[发明专利]检测生物分子的方法

说明书

本发明涉及用于检测存在于复杂生物样品中生物分子的方法，其包括步骤：根据所述生物分子的至少一种物理性质将所述生物样品分离成多个级分；和特异性检测存在于级分中的生物分子，使用至少一种基于固相的免疫检测方法，所述免疫检测方法使用可区分的微球，其对于每个级分是特异性的。

本发明涉及一种方法，该方法使得可以检测在生物材料中的生物分子，更具体地是蛋白和/或肽或消化而形成的肽的蛋白。

此类型的方法是从现有技术众所周知的。

生物分子，更具体地来自少量的生物材料的蛋白和/或肽的特异性检测，是用于研究和医疗诊断的重要要求。

因此，新开发的目的是增加已知检测方法，更具体地是蛋白检测方法的灵敏度。更具体地，目的是能够在一个样品中同时检测和定量大量不同的蛋白或蛋白变体。

在蛋白的检测中已带来显著进步的技术发展具体是基于质谱和微阵列的方法。

质谱方法能够从复杂的样品中以明确的方式检测大量不同的蛋白。尽管在分离和检测技术中的巨大进步，因为来自小样品量的蛋白的灵敏的检测经常由于系统限制而不可能，所以灵敏度是此技术的关键问题。

第二个关键问题是质谱分析相关的成本。为了允许特异性蛋白检测，需要复杂和成本密集的样品制备和蛋白分离技术，并且用于此目的所需的设备（即实际的质谱仪）的成本非常高。

结果是质谱分析在一些专业的实验室中进行，并且只有一小部分可用的诊断检测方法是基于这种技术。

因此免疫测定，如免疫组化、直接免疫测定和夹心免疫测定，在研究实验室中并也在临床分析中是大大更为重要的分析方法。

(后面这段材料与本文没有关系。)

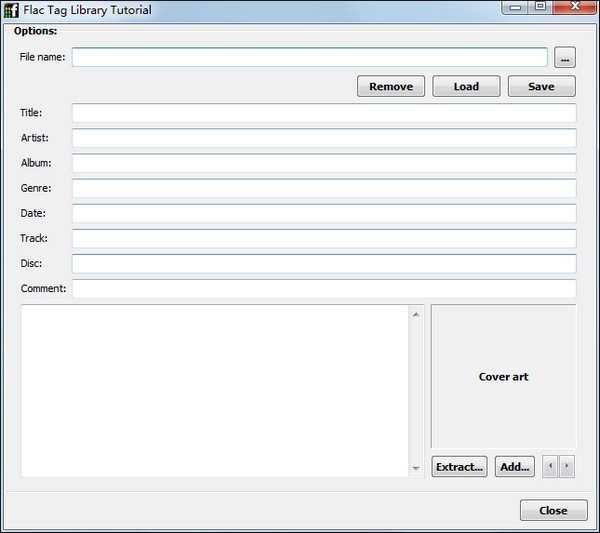Open file browser with the ellipsis button
This screenshot has width=600, height=533.
pos(565,57)
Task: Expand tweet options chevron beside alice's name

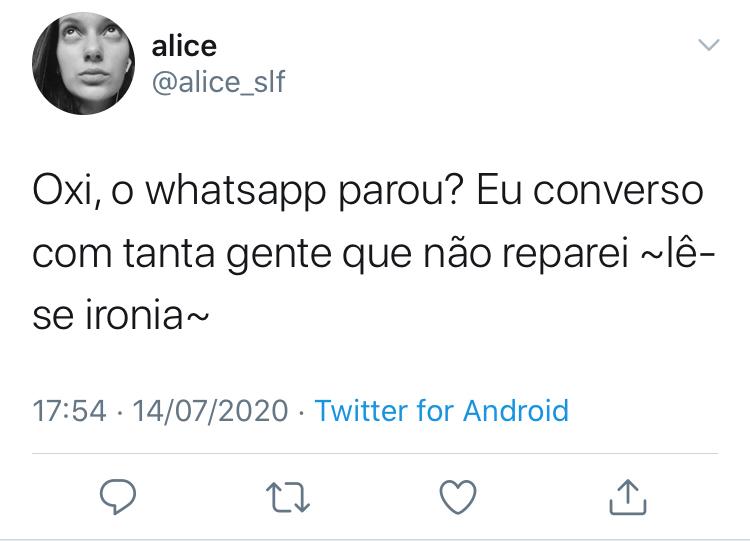Action: coord(709,44)
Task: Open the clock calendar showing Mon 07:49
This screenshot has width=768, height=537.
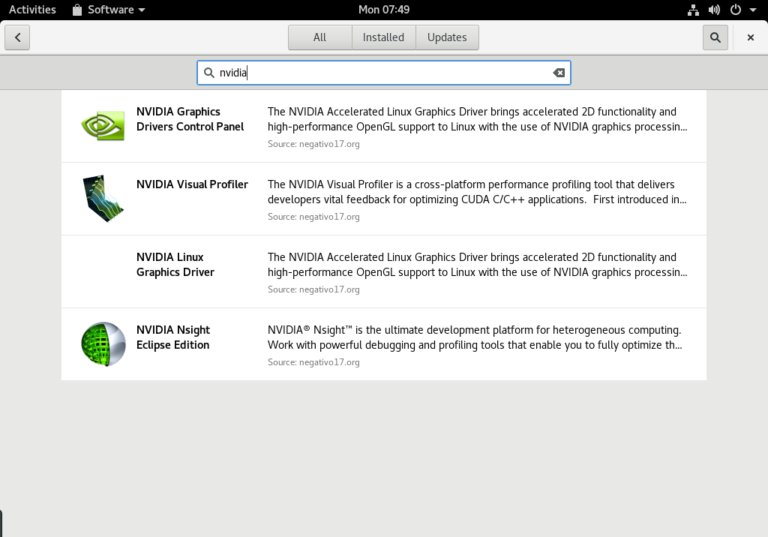Action: (384, 10)
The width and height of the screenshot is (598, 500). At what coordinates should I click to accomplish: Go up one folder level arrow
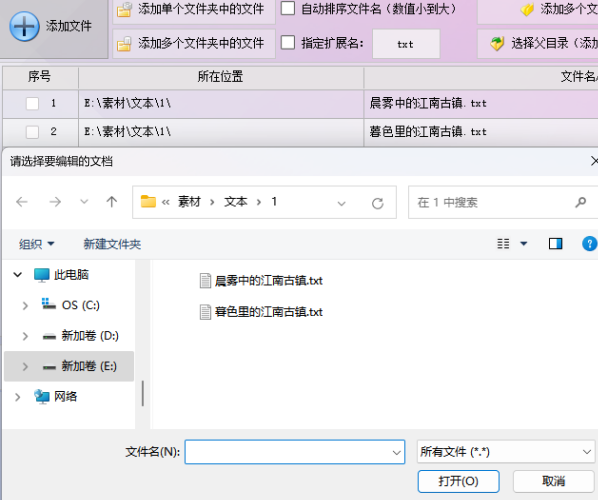[x=112, y=202]
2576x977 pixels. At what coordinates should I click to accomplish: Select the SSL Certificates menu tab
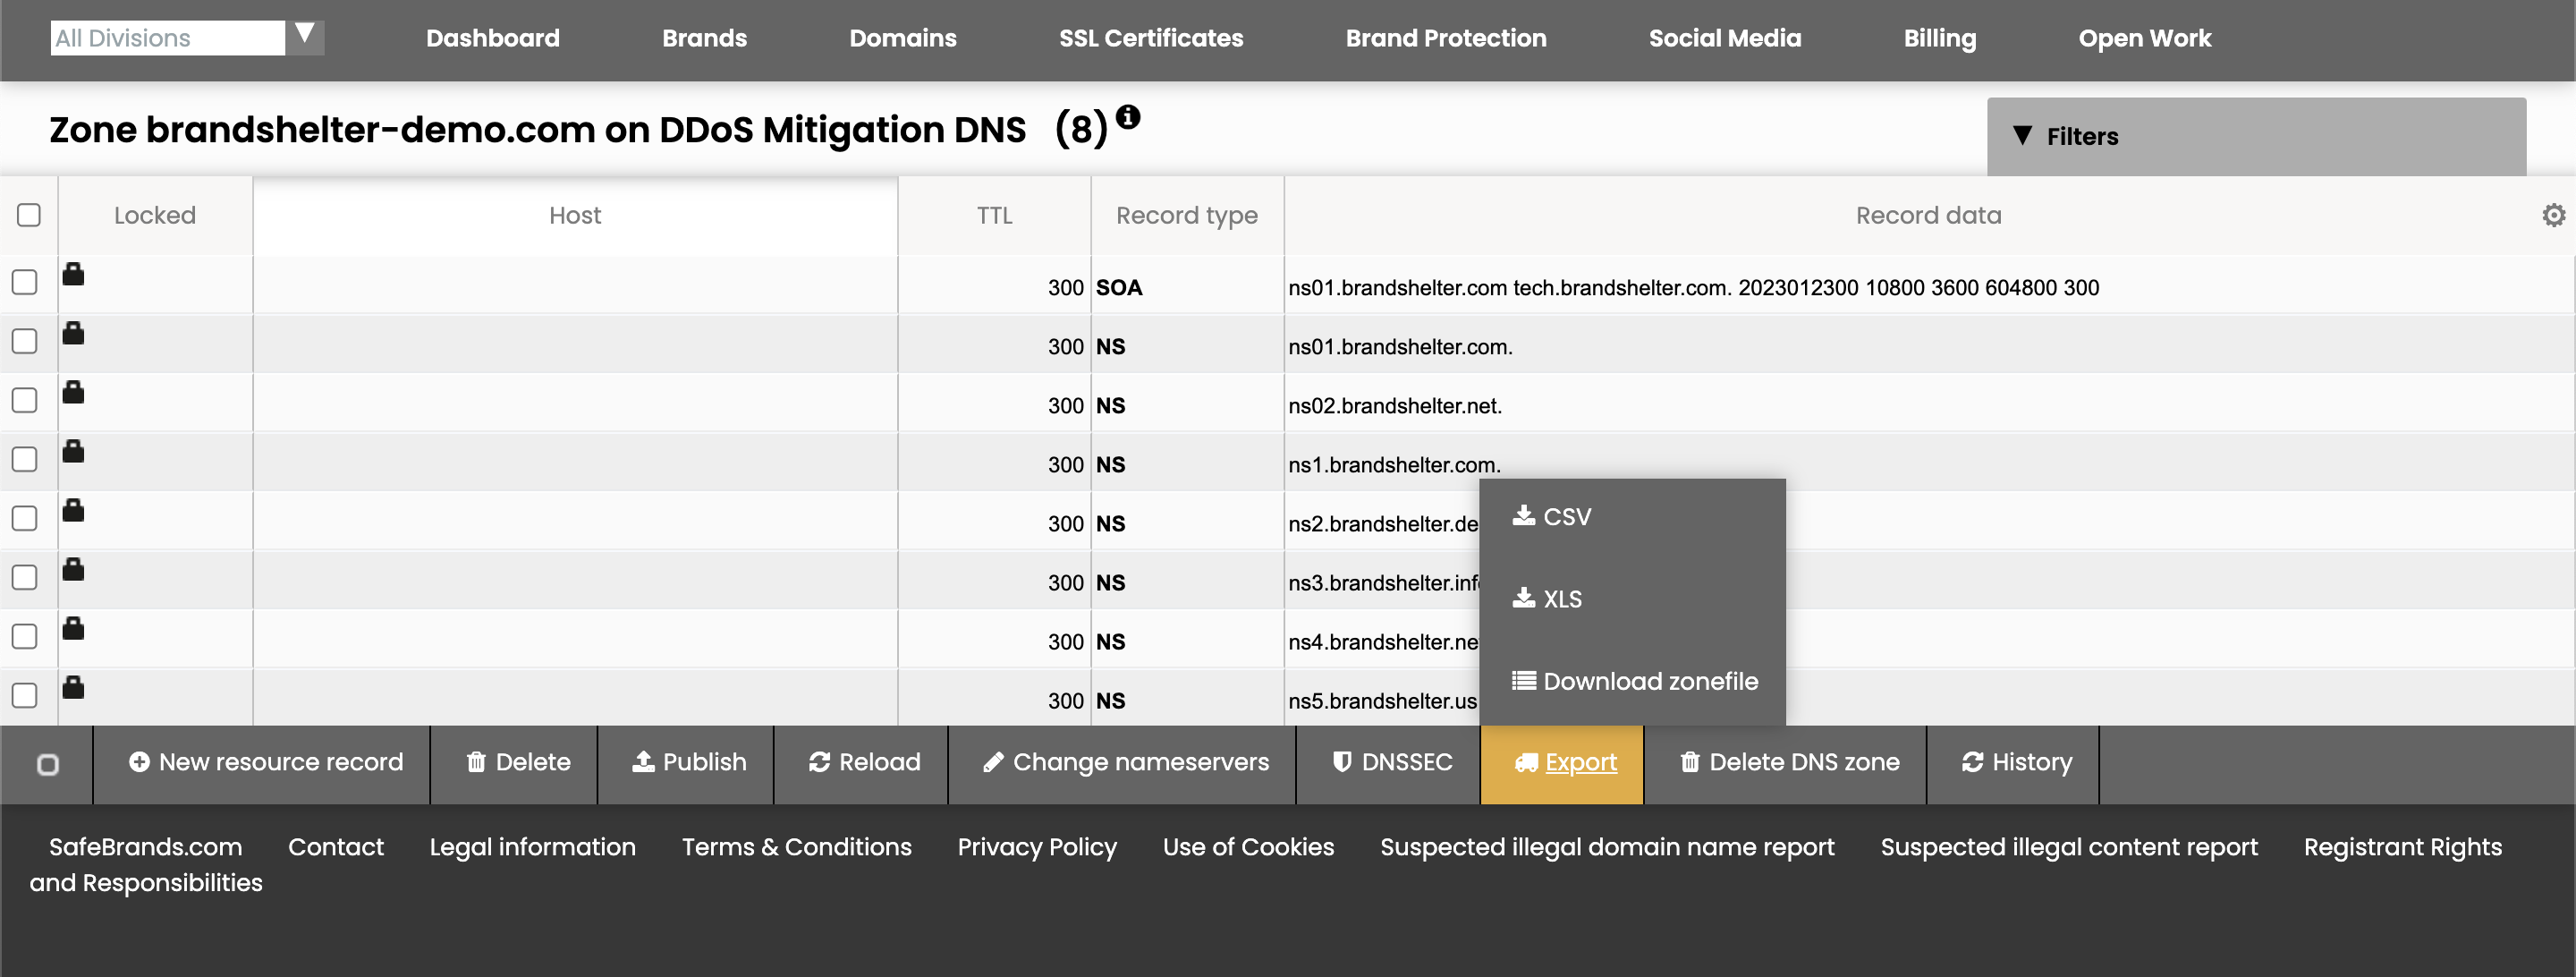(1150, 36)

它们通常允许在复杂样品中蛋白的特异性检测而无需进行复杂的样品制备。

可实现的灵敏度可以达到低至飞摩尔的浓度范围，且测量信号的特异性可以是非常高的。

近年来，已做出了很大的努力，以将免疫测定从个别参数的确定变成多重格式，使其从而可以同时检测大量不同蛋白。

例如，已经开发了蛋白微阵列，其以在平面支持物上或微球上的固相测定法的形式，代表免疫测定的显著的小型化，其允许来自几微升样品体积的几十个到数百个不同蛋白的检测和定量。

在这些基于抗体的方法中，问题首先是缺少结合亲和性分子，即缺少抗体，其是灵敏和特异性的免疫测定的前提。第二个问题是所用的抗体彼此的交叉反应性和与不同分析物蛋白的交叉反应性。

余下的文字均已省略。